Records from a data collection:
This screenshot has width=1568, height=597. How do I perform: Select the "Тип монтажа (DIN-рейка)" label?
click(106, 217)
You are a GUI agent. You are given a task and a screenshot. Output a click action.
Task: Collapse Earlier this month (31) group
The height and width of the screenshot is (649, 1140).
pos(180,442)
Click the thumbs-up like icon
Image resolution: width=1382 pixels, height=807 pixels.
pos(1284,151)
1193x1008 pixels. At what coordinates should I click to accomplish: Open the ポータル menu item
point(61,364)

Problem statement: Nothing above should be left out. Print all the records exactly.

Exercise response:
This screenshot has width=1568, height=597. How do I perform: Select the "Тип монтажа (DIN-рейка)" label?
click(106, 217)
You are a GUI agent. You are given a task and a screenshot. Output a click action.
Task: Collapse Earlier this month (31) group
The height and width of the screenshot is (649, 1140).
pos(180,442)
Click the thumbs-up like icon
Image resolution: width=1382 pixels, height=807 pixels.
pos(1284,151)
1193x1008 pixels. At what coordinates should I click to accomplish: Open the ポータル menu item
point(61,364)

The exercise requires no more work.